## Directions
In the blues songbook track list below, who performs "Stop All the Buses"?

## Text
==============================

Alan Lomax Blues Songbook

Various performers

Rounder CD 1866

CD1:
Mississippi Fred McDowell, Fanny Davis, Miles Pratcher
: Goin' Down the River.  Rosalie Hemphill: Rolled and Tumbled.  Jack Owens & Bud Spires: Cherry Ball Blues*.  Howlin' Wolf, Hubert Sumlin, Eddie Shaw: Dust My Broom*.  Boy Blue, Joe Lee, Darnel Walker: Boogie Children.  Lucious Curtis & Willie Ford: Stagolee†.  Cecil Augusta: Stop All the Buses*.  David 'Honeyboy' Edwards: Worried Life Blues.  Son House: The Pony Blues.  Walter 'Tangle Eye' Jackson: Tangle Eye Blues.  Vera Hall Ward & Dock Reed: Trouble So Hard†.  Sonny Terry: Worried Blues.  Bessie Jones: Beggin' the Blues.  Gabriel Brown: John Henry.  Dock Boggs: Country Blues*.  Skip James: Cherry Ball Blues*.  Jelly Roll Morton: I Hate a Man Like You.  Pete Johnson: Roll 'Em.  The Memphis Jug Band: Kokomo*.  Memphis Slim, Sonny Boy Williamson, Big Bill Broonzy: Life is Like That
CD2:
Memphis Slim, Sonny Boy Williamson, Big Bill Broonzy
: I Could Hear My Name a Ringin'.  Joe Lee, Boy Blue, Darnel Walker: Dimples in Your Jaws.  Jack Owens & Bud Spires: Catfish Blues*.  Blind Willie McTell: Kill-it-Kid Rag†.  Elinor Boyer: You're Gonna Need My Help†.  David 'Honeyboy' Edwards: The Army Blues.  Canray Fontenot & Bois Sec Ardoin: Blues de la Prison*.  Vera Hall Ward: I Been Drinkin'†.  Ozella Jones: I Been a Bad, Bad Girl†.  Muddy Waters: I Be's Troubled.  R.L. Burnside: Boogie Instrumental*.  Lead Belly: Blind Lemon Blues.  Albert Ammons: Sweet Patootie Blues.  Sam Chatmon: The Last Time*.  Smith Casey: Shorty George†.  Hattie Ellis & Cowboy Jack Ramsey: Desert Blues†.  Ed Young & Hobart Smith: Joe Turner.  Miles & Bob Pratcher: Joe Turner*.  Big Bill Broonzy: Joe Turner*.  Hobart Smith: See That My Grave is Kept Clean.  Lead Belly, Sonny Terry, Brownie McGhee: How Long Blues

* 'previously unissued' (but some have appeared on video/DVD)

==============================

## Record set
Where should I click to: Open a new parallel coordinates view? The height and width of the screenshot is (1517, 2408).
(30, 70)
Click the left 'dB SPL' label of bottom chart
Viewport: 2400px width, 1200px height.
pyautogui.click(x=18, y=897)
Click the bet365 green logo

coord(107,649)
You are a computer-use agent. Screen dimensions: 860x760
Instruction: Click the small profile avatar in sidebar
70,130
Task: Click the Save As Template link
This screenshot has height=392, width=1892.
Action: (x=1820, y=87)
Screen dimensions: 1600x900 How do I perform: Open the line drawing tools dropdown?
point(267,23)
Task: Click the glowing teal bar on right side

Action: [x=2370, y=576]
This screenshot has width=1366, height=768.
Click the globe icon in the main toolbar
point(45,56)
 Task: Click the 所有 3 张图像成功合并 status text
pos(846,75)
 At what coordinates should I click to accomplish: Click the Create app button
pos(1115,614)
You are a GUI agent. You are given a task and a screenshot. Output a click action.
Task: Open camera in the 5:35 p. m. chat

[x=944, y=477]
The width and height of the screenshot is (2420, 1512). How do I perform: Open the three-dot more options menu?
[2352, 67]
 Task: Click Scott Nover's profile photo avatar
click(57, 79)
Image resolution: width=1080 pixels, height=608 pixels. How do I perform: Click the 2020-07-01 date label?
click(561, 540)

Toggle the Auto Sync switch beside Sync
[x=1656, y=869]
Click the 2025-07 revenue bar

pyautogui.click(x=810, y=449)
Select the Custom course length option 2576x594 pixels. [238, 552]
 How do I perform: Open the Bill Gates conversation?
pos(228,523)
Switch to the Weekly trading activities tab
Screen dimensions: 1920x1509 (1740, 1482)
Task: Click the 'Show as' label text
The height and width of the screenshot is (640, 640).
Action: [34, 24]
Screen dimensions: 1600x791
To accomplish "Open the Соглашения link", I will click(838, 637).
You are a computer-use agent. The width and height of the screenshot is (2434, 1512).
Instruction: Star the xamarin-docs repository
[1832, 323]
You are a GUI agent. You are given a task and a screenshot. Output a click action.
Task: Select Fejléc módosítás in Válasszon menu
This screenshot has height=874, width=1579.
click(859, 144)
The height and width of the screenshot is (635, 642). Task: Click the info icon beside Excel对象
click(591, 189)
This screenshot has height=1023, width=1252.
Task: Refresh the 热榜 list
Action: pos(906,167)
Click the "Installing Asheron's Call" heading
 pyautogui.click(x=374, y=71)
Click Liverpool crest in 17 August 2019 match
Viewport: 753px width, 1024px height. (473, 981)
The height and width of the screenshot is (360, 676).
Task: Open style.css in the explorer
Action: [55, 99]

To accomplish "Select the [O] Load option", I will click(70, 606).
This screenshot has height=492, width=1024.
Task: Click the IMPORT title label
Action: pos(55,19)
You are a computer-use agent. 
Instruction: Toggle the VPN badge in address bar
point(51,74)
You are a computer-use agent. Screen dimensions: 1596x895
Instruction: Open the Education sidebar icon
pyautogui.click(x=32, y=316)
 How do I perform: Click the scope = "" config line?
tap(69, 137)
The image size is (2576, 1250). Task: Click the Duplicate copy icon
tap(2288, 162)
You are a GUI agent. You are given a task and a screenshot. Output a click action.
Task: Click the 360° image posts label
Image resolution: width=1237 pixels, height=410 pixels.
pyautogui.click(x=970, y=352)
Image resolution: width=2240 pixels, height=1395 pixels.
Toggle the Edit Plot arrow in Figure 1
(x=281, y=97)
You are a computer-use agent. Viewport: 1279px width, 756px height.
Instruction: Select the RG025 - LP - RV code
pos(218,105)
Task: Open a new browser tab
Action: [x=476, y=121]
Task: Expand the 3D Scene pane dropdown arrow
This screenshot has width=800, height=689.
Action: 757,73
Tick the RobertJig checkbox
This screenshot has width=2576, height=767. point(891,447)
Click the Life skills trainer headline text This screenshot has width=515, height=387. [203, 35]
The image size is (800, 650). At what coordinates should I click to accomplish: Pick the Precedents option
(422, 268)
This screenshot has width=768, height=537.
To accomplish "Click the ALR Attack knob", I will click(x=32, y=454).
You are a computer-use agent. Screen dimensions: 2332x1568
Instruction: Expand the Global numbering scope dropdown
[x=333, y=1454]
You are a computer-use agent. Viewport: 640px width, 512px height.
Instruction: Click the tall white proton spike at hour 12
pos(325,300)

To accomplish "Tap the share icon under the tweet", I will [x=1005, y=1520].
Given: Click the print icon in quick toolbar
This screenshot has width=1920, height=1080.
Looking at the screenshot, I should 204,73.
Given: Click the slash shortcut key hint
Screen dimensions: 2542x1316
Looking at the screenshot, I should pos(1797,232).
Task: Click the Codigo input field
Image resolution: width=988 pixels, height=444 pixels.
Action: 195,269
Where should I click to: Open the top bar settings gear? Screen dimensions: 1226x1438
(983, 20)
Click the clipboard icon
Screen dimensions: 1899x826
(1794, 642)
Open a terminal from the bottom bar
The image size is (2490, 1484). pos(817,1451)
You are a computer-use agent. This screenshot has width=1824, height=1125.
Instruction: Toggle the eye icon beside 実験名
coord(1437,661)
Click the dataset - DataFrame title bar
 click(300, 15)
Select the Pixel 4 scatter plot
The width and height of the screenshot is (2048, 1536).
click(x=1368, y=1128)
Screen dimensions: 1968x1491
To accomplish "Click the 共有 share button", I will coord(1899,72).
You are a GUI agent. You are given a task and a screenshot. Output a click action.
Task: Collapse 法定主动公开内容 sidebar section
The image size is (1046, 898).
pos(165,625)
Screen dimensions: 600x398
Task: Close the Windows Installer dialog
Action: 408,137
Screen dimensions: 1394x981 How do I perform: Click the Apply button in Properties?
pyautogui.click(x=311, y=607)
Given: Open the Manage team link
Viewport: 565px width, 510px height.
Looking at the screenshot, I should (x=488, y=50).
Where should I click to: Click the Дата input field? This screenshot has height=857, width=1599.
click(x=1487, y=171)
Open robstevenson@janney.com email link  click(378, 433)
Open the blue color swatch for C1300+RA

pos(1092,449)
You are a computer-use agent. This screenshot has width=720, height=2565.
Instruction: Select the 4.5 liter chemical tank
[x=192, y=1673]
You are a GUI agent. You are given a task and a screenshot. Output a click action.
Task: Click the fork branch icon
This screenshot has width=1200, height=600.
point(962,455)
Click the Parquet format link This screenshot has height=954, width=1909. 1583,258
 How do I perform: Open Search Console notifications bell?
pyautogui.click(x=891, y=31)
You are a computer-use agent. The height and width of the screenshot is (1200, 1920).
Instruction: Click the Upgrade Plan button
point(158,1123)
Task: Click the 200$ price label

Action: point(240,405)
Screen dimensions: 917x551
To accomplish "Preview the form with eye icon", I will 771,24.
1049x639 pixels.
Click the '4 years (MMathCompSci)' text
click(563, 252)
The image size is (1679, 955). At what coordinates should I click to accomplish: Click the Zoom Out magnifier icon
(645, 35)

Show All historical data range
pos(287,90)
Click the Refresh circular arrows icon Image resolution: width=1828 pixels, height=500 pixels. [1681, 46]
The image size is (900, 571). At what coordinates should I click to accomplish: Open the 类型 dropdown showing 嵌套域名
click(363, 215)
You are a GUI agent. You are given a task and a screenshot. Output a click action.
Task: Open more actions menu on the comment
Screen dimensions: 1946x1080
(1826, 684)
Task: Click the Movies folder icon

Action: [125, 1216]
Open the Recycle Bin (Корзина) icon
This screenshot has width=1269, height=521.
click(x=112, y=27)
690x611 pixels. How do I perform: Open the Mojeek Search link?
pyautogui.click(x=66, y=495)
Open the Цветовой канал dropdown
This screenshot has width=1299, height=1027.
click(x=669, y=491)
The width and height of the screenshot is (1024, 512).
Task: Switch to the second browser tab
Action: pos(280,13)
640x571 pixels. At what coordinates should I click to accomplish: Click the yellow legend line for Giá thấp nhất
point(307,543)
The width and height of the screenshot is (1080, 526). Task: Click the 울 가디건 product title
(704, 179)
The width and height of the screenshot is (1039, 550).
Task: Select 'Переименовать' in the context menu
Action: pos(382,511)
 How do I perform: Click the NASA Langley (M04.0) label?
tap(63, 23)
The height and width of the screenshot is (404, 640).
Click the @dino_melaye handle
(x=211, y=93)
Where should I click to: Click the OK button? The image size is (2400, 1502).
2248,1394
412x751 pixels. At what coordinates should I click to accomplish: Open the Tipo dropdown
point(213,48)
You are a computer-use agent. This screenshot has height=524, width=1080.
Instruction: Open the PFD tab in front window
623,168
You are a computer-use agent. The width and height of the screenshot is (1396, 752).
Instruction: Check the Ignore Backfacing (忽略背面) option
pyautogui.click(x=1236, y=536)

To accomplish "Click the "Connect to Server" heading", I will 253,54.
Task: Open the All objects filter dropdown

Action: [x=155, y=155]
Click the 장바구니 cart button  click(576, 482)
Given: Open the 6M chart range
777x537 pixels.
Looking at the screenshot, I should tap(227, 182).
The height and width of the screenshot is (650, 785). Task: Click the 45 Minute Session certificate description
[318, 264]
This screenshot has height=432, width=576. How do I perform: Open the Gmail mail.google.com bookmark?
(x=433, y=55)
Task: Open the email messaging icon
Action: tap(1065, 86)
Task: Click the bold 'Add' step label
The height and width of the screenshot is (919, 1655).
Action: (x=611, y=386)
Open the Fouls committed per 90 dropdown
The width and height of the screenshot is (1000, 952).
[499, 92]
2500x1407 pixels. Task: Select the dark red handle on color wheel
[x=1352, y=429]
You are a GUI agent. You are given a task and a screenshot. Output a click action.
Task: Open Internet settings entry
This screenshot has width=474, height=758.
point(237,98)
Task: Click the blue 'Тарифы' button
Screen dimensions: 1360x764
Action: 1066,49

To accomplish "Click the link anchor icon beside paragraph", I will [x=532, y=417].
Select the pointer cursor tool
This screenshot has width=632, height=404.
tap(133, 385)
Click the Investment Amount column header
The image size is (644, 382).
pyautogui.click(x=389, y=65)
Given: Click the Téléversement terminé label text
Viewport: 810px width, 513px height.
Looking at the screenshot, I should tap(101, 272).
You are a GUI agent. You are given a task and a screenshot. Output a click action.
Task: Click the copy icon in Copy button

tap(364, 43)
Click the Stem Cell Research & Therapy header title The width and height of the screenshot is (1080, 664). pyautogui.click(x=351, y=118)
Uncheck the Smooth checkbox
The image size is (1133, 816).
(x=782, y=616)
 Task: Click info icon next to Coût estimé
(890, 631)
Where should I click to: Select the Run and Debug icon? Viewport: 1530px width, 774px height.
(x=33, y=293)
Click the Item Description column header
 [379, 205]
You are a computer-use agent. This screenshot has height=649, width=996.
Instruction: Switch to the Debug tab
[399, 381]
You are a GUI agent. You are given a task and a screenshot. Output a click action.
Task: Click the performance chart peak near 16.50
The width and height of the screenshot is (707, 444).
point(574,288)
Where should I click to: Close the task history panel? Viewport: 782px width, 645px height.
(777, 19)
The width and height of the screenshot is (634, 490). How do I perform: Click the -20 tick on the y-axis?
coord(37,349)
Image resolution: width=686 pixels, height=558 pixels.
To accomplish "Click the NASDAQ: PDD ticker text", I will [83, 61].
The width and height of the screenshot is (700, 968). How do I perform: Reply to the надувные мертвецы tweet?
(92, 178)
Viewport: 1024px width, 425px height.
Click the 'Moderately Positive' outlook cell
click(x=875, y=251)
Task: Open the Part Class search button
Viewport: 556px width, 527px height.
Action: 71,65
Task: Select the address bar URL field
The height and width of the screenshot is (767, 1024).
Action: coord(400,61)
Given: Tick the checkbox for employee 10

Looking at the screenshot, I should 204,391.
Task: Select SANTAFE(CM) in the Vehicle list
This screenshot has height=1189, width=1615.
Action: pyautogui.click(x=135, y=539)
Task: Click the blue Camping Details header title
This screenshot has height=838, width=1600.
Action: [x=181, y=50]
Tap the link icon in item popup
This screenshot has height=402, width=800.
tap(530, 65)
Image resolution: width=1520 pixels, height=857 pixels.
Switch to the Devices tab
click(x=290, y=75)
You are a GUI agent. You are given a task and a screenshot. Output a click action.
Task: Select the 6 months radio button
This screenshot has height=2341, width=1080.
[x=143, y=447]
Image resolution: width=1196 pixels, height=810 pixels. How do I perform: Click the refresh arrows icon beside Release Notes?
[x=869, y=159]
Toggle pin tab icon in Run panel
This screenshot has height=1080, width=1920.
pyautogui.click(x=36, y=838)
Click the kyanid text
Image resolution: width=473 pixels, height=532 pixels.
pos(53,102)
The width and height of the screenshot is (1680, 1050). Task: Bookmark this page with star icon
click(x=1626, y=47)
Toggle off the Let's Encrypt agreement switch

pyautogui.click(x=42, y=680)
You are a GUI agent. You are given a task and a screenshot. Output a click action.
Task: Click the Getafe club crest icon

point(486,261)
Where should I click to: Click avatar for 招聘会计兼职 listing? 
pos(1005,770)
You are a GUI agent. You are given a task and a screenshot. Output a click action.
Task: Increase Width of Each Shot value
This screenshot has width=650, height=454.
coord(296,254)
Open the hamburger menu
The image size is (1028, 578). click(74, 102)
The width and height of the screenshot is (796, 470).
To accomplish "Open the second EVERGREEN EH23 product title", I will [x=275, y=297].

==============================

## Reply
Cecil Augusta